● **THE TASK**
Rewrite the data from the start through the line containing "Action: [429, 63]", substituting "menu" for "dropdown" and keeping everything else unchanged. Leave the pictures out of your answer.

◇ ◇ ◇ ◇ ◇

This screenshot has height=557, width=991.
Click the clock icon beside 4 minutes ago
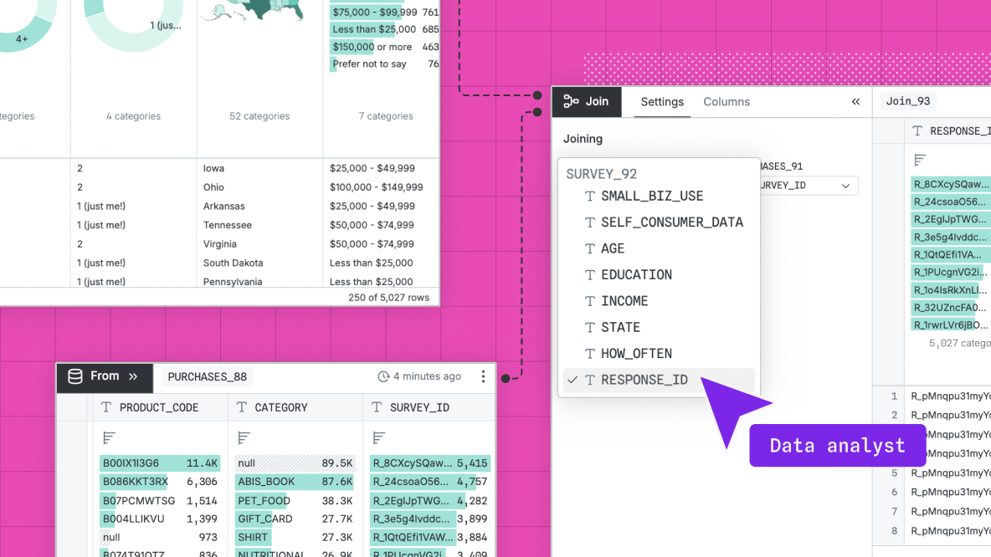tap(383, 376)
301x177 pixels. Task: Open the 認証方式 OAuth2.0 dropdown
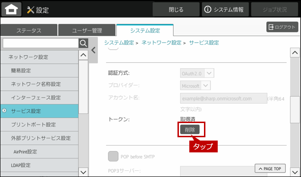197,73
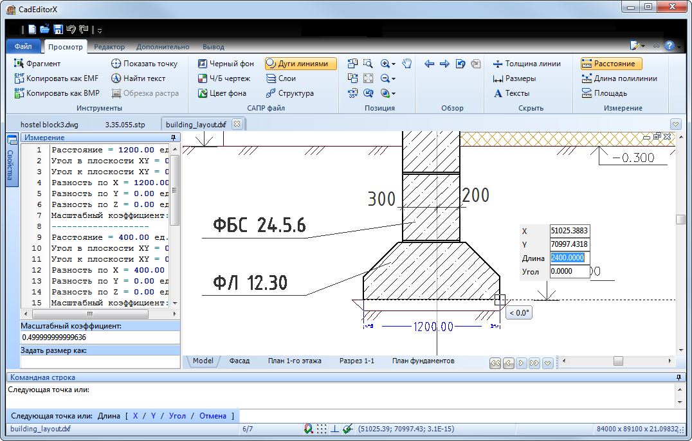This screenshot has width=692, height=441.
Task: Click the back navigation arrow in Обзор group
Action: [429, 63]
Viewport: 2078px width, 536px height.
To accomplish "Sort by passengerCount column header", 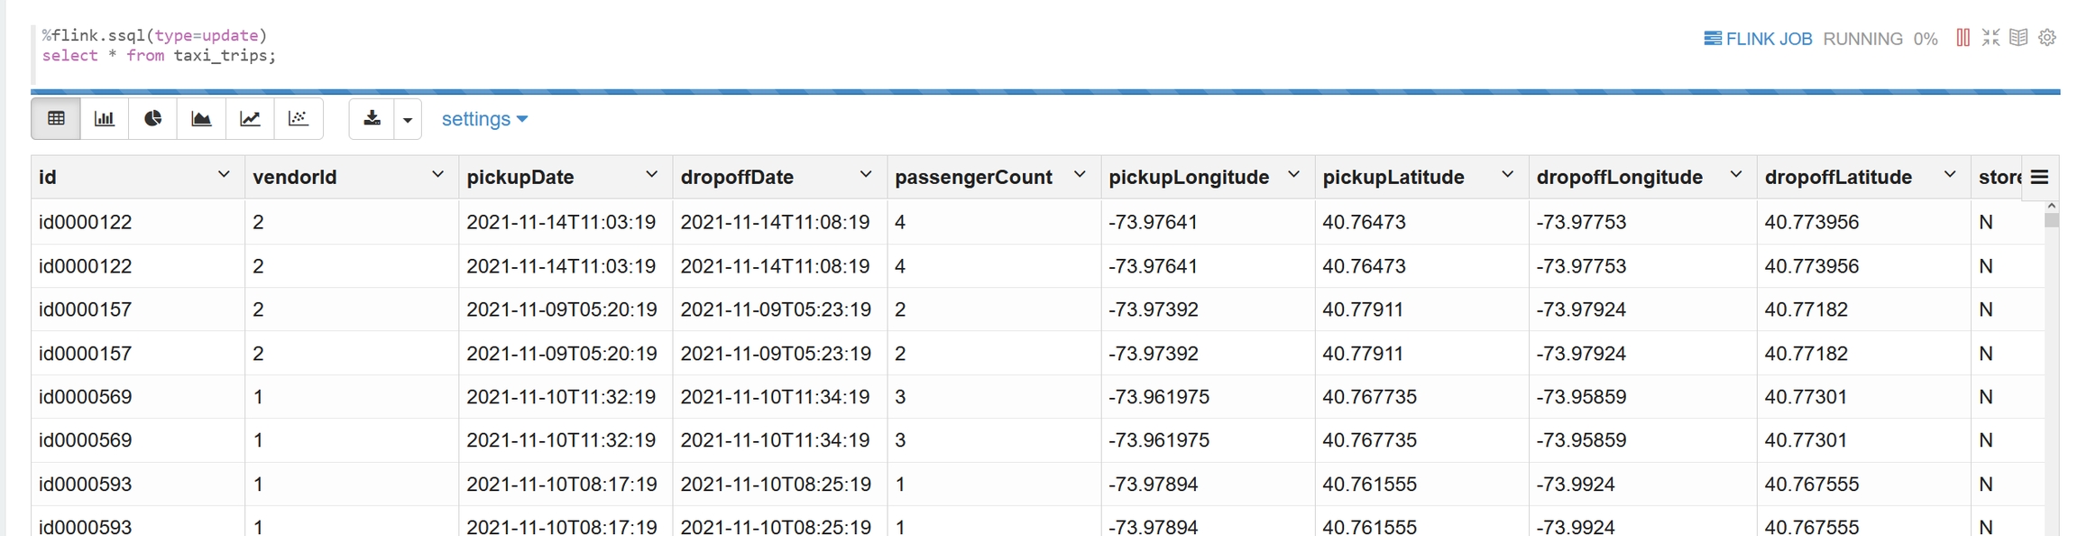I will tap(973, 177).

◇ ◇ ◇ ◇ ◇

● **WRITTEN ANSWER**
This screenshot has height=557, width=991.
Click the clock icon beside 4 minutes ago
tap(383, 376)
301x177 pixels. Task: Open the 認証方式 OAuth2.0 menu
197,73
This screenshot has width=692, height=441.
Task: Click the back navigation arrow in Обзор group
Action: [429, 63]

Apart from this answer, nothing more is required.